Relationship Between an Individual Consumer's Demand and Market Demand

Individual Demand:

  • Refers to the quantity of a good or service that a single consumer is willing and able to purchase at various prices.

Market Demand:

  • The total quantity of a good or service that all consumers in a market are willing and able to purchase at various prices. It is the horizontal summation of all individual demand curves.

Explanation:

  • Aggregation: Market demand is derived by summing the individual demand of all consumers at each price level. This captures the overall demand in the market.

Real-World Examples:

  • Concert Tickets: The market demand for concert tickets is the sum of all individual demands from fans willing to attend the concert at different price points.
  • Groceries: The market demand for apples in a city represents the total demand from all households in that city at various prices.

Contributions of Key Economists

Alfred Marshall:

  • Introduced the concept of price elasticity of demand, which measures how quantity demanded responds to price changes.

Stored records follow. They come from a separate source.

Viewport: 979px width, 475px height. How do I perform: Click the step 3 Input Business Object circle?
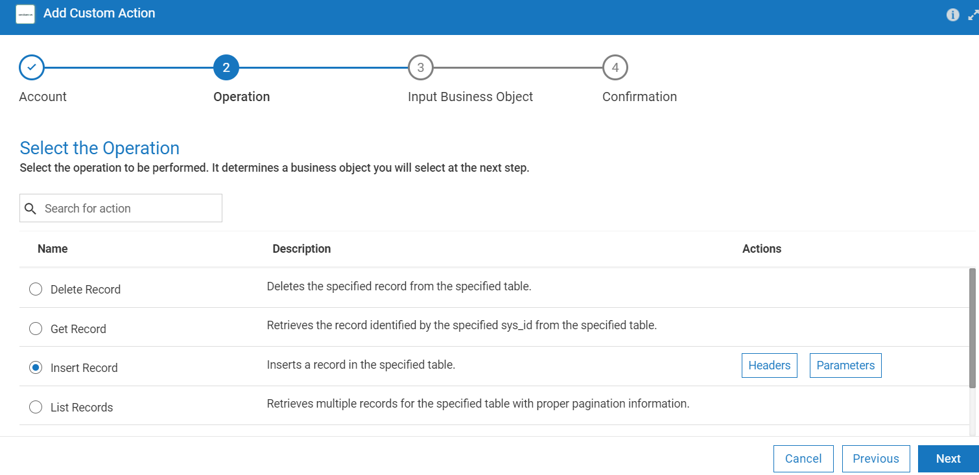[421, 67]
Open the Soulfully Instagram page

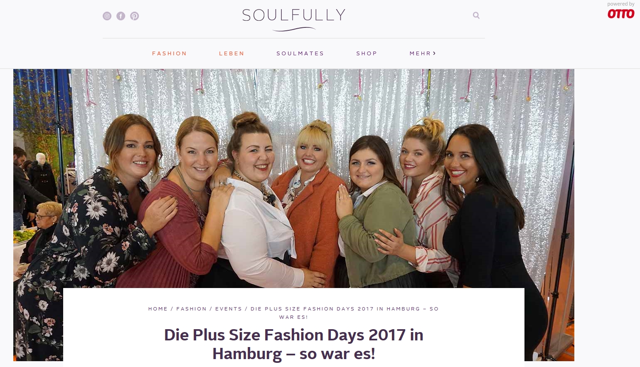(107, 16)
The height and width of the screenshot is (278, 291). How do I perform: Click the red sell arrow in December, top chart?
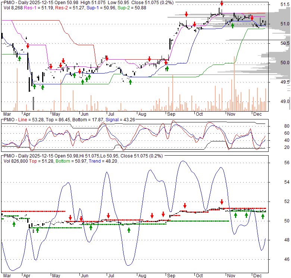(x=251, y=17)
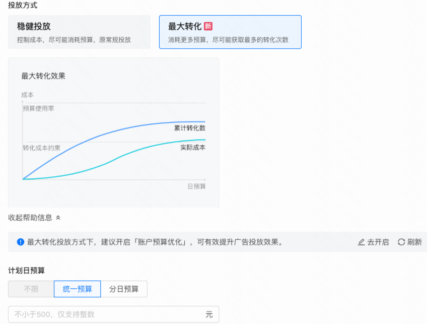Click the blue info icon in the banner

(x=20, y=242)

His work laid the foundation for modern demand theory.

Joan Robinson:

  • Developed the theory of imperfect competition, contributing to the understanding of how market structures affect demand and pricing.

Esther Duflo:

  • A modern economist whose research on poverty and development economics often involves understanding demand for goods and services in low-income settings.

Richard Thaler:

  • A pioneer in behavioral economics, Thaler's work helps explain deviations from traditional demand theory due to psychological and behavioral factors.

Janet Yellen:

  • Her work in labor economics and macroeconomic policy has implications for understanding aggregate demand in the economy.

Glossary of Key Terms

  • Ceteris Paribus: A Latin phrase meaning "all other things being equal," used to isolate the relationship between two variables.
  • Demand Curve: A graph showing the relationship between the price of a good and the quantity demanded.
  • Income Effect: The change in consumption resulting from a change in real income.
  • Individual Demand: The demand of a single consumer for a good or service.
  • Market Demand: The total demand for a good or service from all consumers in a market.
  • Price Elasticity of Demand: A measure of the responsiveness of quantity demanded to a change in price.
  • Substitution Effect: The change in quantity demanded due to a change in the relative price of goods.

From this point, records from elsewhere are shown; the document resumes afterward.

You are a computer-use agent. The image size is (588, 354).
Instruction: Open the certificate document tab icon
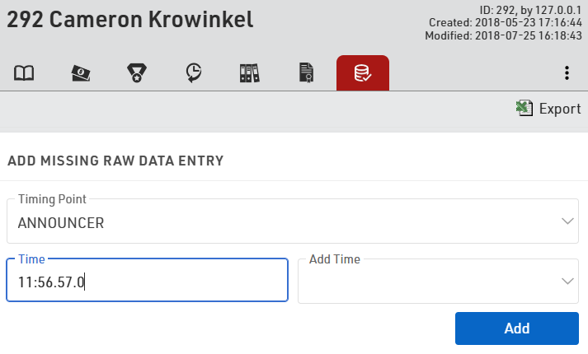click(x=306, y=73)
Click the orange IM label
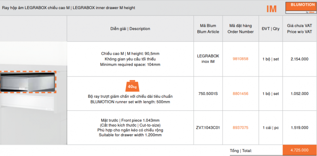Viewport: 317px width, 156px height. [x=271, y=9]
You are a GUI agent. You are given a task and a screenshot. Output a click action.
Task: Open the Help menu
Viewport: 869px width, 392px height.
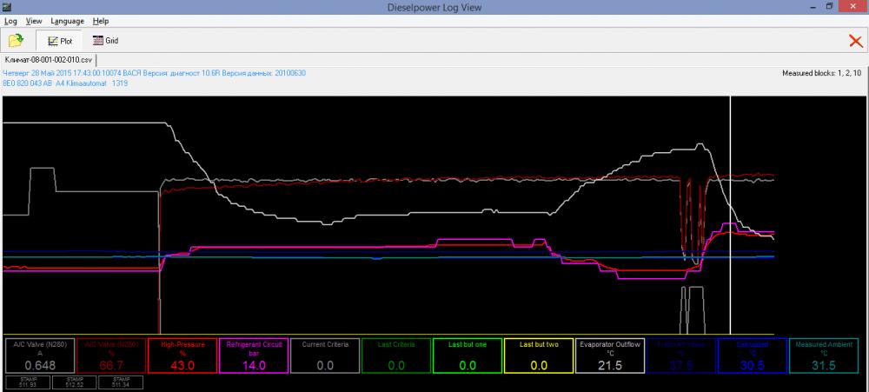click(101, 20)
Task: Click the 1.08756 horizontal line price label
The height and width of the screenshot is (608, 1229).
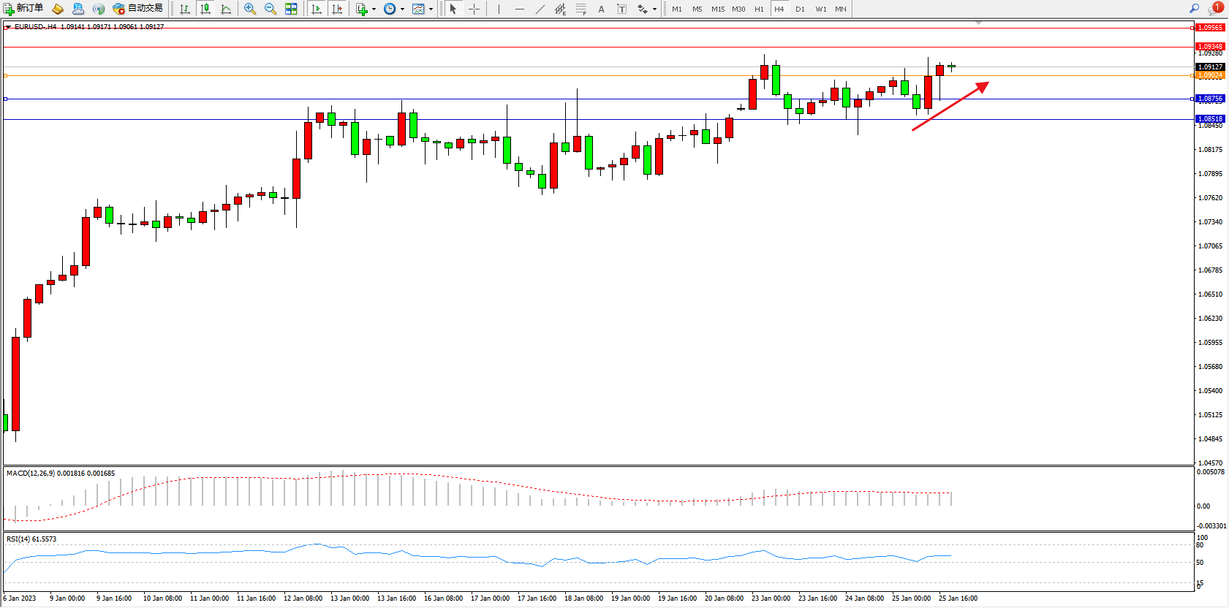Action: tap(1209, 99)
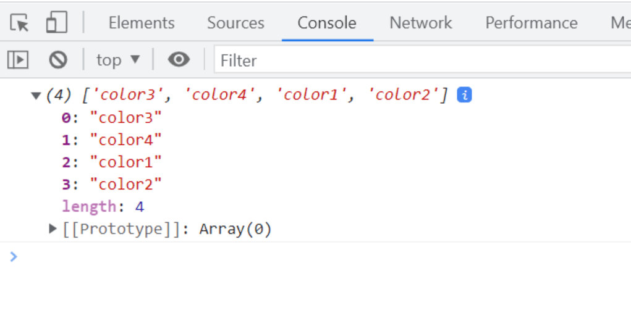Click the Filter input field
Screen dimensions: 631x334
pos(420,61)
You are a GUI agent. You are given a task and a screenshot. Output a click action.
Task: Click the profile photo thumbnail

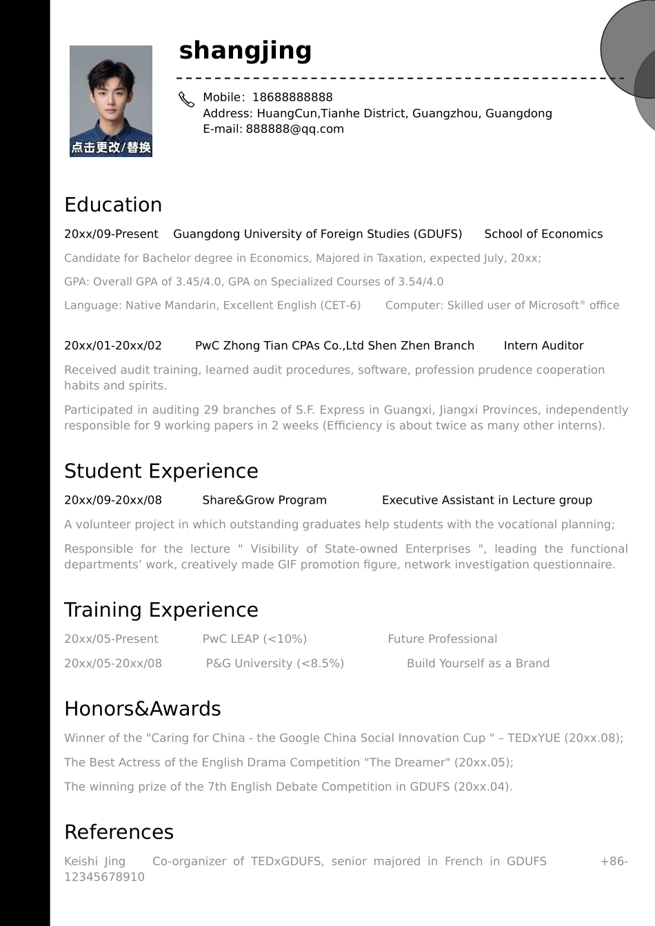point(111,101)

Related Topics for Further Exploration

  1. Price Elasticity of Demand: Investigate how demand responds to changes in price and the factors affecting elasticity.
  2. Income Elasticity of Demand: Explore how changes in income levels affect demand for various goods.
  3. Consumer Behavior: Study how psychological factors influence purchasing decisions.
  4. Supply and Demand Equilibrium: Examine how market equilibrium is achieved and the effects of shifts in supply and demand.
  5. Market Structures: Analyze how different market structures (e.g., monopoly, oligopoly) impact demand and pricing.

Possible IB Economics Essay-Style Questions

  1. Explain how the substitution effect and income effect contribute to the law of demand. Provide real-world examples to support your explanation.
  2. Discuss the factors that can cause a shift in the demand curve. Use diagrams and examples to illustrate your points.
  3. Evaluate the importance of understanding price elasticity of demand for businesses. How can this knowledge influence their pricing strategies?
  4. Analyze the relationship between individual demand and market demand. How does this relationship affect market outcomes?
  5. To what extent do behavioral economics challenge the traditional law of demand? Discuss with reference to specific studies and examples.